> [Problem to solve]: Going down the data below, set down exactly the line with "Task: Click the monthly" and each line after it through the line with "This screenshot has width=1568, height=744."; no other lines.

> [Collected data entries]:
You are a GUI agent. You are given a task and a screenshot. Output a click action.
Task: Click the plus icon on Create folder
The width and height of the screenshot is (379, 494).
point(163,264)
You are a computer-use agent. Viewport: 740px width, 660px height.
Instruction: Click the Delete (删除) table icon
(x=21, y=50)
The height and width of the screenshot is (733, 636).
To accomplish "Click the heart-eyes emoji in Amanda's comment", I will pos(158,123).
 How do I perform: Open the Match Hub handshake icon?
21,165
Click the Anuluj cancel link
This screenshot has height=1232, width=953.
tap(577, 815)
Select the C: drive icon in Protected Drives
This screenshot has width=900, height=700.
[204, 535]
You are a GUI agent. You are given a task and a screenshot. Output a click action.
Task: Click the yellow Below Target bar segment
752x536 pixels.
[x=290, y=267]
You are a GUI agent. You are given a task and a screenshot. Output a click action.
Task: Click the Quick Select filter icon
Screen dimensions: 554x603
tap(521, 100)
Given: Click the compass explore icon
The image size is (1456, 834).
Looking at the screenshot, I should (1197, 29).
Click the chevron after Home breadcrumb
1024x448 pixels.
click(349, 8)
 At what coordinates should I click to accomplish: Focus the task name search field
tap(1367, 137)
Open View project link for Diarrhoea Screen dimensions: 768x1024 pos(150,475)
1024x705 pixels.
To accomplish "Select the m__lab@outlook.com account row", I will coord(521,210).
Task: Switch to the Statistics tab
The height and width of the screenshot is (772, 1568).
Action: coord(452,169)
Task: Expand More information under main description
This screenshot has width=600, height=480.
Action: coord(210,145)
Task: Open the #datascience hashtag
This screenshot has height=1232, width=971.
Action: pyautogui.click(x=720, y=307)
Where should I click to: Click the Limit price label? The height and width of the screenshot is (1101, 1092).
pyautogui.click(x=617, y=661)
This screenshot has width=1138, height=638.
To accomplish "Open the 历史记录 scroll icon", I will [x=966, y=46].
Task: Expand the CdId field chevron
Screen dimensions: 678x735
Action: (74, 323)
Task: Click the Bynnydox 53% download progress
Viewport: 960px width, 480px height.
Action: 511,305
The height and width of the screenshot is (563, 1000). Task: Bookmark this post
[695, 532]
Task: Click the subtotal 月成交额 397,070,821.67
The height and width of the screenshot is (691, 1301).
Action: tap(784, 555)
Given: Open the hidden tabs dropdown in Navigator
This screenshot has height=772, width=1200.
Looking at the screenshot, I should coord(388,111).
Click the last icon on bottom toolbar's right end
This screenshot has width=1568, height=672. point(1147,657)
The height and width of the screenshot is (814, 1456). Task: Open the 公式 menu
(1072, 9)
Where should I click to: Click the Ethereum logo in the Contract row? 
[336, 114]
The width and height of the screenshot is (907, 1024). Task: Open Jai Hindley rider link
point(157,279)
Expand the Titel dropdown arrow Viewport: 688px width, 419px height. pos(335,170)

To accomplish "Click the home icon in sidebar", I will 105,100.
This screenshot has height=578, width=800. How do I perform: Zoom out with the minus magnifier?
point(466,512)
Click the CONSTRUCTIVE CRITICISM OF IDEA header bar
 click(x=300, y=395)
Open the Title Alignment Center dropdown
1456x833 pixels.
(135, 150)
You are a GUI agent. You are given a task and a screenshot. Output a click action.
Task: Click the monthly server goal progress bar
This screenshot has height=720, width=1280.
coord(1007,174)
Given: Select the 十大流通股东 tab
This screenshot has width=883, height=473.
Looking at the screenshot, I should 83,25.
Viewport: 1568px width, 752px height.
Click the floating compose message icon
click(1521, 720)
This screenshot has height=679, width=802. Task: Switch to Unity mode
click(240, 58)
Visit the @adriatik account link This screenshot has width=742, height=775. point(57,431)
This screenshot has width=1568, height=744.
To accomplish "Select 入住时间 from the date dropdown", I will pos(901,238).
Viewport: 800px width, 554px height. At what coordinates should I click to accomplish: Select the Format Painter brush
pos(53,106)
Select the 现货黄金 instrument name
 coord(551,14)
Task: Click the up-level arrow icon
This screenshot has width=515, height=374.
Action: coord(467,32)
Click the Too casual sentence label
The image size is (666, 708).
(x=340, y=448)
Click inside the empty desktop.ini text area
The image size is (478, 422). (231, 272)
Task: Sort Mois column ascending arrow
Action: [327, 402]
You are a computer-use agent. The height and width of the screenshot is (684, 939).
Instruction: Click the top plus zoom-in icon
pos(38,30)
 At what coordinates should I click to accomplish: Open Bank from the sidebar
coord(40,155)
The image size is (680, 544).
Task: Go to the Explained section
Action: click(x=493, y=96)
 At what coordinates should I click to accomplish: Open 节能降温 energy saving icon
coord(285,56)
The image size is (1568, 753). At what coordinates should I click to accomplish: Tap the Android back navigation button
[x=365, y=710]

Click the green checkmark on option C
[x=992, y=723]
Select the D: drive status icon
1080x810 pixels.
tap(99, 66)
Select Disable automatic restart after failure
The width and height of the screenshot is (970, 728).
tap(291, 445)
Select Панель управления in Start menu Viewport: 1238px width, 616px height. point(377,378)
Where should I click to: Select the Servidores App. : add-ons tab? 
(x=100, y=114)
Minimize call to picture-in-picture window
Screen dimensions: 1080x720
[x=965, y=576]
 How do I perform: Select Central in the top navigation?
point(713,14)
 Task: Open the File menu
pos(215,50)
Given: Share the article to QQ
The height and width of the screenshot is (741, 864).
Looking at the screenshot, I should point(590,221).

> [Answer]:
Task: Click the monthly server goal progress bar
This screenshot has height=720, width=1280.
coord(1007,174)
Given: Select the 十大流通股东 tab
This screenshot has width=883, height=473.
Looking at the screenshot, I should 83,25.
Viewport: 1568px width, 752px height.
Click the floating compose message icon
click(1521, 720)
This screenshot has height=679, width=802. Task: Switch to Unity mode
click(240, 58)
Visit the @adriatik account link This screenshot has width=742, height=775. point(57,431)
This screenshot has width=1568, height=744.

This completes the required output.